● **GIVEN PROBLEM**
Can you render every line of the records below as a JSON list of strings, one string per line, with blank lines left out?

* begin ENTRIES SUPPLIED *

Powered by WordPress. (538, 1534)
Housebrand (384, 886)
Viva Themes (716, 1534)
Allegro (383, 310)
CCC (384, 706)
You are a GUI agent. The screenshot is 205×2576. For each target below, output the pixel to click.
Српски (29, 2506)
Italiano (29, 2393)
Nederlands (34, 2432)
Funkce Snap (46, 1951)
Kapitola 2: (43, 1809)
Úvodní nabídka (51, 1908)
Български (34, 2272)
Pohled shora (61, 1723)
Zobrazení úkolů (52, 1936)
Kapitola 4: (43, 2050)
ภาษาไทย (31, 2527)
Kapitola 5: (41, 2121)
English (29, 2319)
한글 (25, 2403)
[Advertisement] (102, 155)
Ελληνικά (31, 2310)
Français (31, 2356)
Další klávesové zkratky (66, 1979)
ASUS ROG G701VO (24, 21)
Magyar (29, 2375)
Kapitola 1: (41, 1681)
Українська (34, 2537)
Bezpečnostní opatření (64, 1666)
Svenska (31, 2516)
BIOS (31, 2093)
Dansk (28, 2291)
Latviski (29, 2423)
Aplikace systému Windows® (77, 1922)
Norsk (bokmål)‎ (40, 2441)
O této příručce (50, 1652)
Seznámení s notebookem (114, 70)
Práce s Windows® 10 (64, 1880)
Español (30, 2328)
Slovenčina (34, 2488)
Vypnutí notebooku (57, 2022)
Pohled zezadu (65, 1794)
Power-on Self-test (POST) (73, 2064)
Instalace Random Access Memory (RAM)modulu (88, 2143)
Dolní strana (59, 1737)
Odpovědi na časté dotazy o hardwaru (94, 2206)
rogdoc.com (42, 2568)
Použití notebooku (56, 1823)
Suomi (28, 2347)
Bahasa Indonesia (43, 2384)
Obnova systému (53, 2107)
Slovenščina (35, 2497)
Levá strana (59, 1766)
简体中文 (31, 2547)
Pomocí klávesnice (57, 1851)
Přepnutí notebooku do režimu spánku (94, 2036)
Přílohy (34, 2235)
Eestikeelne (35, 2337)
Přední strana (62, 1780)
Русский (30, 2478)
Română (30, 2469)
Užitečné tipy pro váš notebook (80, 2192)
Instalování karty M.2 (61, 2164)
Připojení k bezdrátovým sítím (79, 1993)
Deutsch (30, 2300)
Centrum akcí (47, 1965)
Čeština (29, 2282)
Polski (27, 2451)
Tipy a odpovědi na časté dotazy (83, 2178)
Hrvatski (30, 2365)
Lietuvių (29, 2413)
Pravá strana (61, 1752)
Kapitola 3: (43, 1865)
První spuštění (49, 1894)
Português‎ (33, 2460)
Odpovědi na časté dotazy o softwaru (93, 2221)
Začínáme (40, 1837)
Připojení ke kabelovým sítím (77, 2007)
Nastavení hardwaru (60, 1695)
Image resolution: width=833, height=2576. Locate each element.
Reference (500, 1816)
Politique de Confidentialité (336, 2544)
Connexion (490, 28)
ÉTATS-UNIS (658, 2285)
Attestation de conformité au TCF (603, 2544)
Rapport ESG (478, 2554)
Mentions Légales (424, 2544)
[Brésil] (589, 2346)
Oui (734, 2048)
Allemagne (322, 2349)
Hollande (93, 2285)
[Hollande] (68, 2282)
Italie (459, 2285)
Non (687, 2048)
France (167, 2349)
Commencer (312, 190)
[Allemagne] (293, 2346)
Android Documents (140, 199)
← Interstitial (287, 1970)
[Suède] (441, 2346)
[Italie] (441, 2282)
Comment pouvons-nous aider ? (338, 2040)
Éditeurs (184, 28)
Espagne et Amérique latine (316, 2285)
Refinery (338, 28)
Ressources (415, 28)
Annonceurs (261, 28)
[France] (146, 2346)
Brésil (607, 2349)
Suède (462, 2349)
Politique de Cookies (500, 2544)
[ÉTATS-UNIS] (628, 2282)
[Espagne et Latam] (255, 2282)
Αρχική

* end ENTRIES SUPPLIED *

● **WRITTEN REPLY**
[
  "Powered by WordPress. (538, 1534)",
  "Housebrand (384, 886)",
  "Viva Themes (716, 1534)",
  "Allegro (383, 310)",
  "CCC (384, 706)",
  "You are a GUI agent. The screenshot is 205×2576. For each target below, output the pixel to click.",
  "Српски (29, 2506)",
  "Italiano (29, 2393)",
  "Nederlands (34, 2432)",
  "Funkce Snap (46, 1951)",
  "Kapitola 2: (43, 1809)",
  "Úvodní nabídka (51, 1908)",
  "Български (34, 2272)",
  "Pohled shora (61, 1723)",
  "Zobrazení úkolů (52, 1936)",
  "Kapitola 4: (43, 2050)",
  "ภาษาไทย (31, 2527)",
  "Kapitola 5: (41, 2121)",
  "English (29, 2319)",
  "한글 (25, 2403)",
  "[Advertisement] (102, 155)",
  "Ελληνικά (31, 2310)",
  "Français (31, 2356)",
  "Další klávesové zkratky (66, 1979)",
  "ASUS ROG G701VO (24, 21)",
  "Magyar (29, 2375)",
  "Kapitola 1: (41, 1681)",
  "Українська (34, 2537)",
  "Bezpečnostní opatření (64, 1666)",
  "Svenska (31, 2516)",
  "BIOS (31, 2093)",
  "Dansk (28, 2291)",
  "Latviski (29, 2423)",
  "Aplikace systému Windows® (77, 1922)",
  "Norsk (bokmål)‎ (40, 2441)",
  "O této příručce (50, 1652)",
  "Seznámení s notebookem (114, 70)",
  "Práce s Windows® 10 (64, 1880)",
  "Español (30, 2328)",
  "Slovenčina (34, 2488)",
  "Vypnutí notebooku (57, 2022)",
  "Pohled zezadu (65, 1794)",
  "Power-on Self-test (POST) (73, 2064)",
  "Instalace Random Access Memory (RAM)modulu (88, 2143)",
  "Dolní strana (59, 1737)",
  "Odpovědi na časté dotazy o hardwaru (94, 2206)",
  "rogdoc.com (42, 2568)",
  "Použití notebooku (56, 1823)",
  "Suomi (28, 2347)",
  "Bahasa Indonesia (43, 2384)",
  "Obnova systému (53, 2107)",
  "Slovenščina (35, 2497)",
  "Levá strana (59, 1766)",
  "简体中文 (31, 2547)",
  "Pomocí klávesnice (57, 1851)",
  "Přepnutí notebooku do režimu spánku (94, 2036)",
  "Přílohy (34, 2235)",
  "Eestikeelne (35, 2337)",
  "Přední strana (62, 1780)",
  "Русский (30, 2478)",
  "Română (30, 2469)",
  "Užitečné tipy pro váš notebook (80, 2192)",
  "Instalování karty M.2 (61, 2164)",
  "Připojení k bezdrátovým sítím (79, 1993)",
  "Deutsch (30, 2300)",
  "Centrum akcí (47, 1965)",
  "Čeština (29, 2282)",
  "Polski (27, 2451)",
  "Tipy a odpovědi na časté dotazy (83, 2178)",
  "Hrvatski (30, 2365)",
  "Lietuvių (29, 2413)",
  "Pravá strana (61, 1752)",
  "Kapitola 3: (43, 1865)",
  "První spuštění (49, 1894)",
  "Português‎ (33, 2460)",
  "Odpovědi na časté dotazy o softwaru (93, 2221)",
  "Začínáme (40, 1837)",
  "Připojení ke kabelovým sítím (77, 2007)",
  "Nastavení hardwaru (60, 1695)",
  "Image resolution: width=833, height=2576. Locate each element.",
  "Reference (500, 1816)",
  "Politique de Confidentialité (336, 2544)",
  "Connexion (490, 28)",
  "ÉTATS-UNIS (658, 2285)",
  "Attestation de conformité au TCF (603, 2544)",
  "Rapport ESG (478, 2554)",
  "Mentions Légales (424, 2544)",
  "[Brésil] (589, 2346)",
  "Oui (734, 2048)",
  "Allemagne (322, 2349)",
  "Hollande (93, 2285)",
  "[Hollande] (68, 2282)",
  "Italie (459, 2285)",
  "Non (687, 2048)",
  "France (167, 2349)",
  "Commencer (312, 190)",
  "[Allemagne] (293, 2346)",
  "Android Documents (140, 199)",
  "← Interstitial (287, 1970)",
  "[Suède] (441, 2346)",
  "[Italie] (441, 2282)",
  "Comment pouvons-nous aider ? (338, 2040)",
  "Éditeurs (184, 28)",
  "Espagne et Amérique latine (316, 2285)",
  "Refinery (338, 28)",
  "Ressources (415, 28)",
  "Annonceurs (261, 28)",
  "[France] (146, 2346)",
  "Brésil (607, 2349)",
  "Suède (462, 2349)",
  "Politique de Cookies (500, 2544)",
  "[ÉTATS-UNIS] (628, 2282)",
  "[Espagne et Latam] (255, 2282)",
  "Αρχική"
]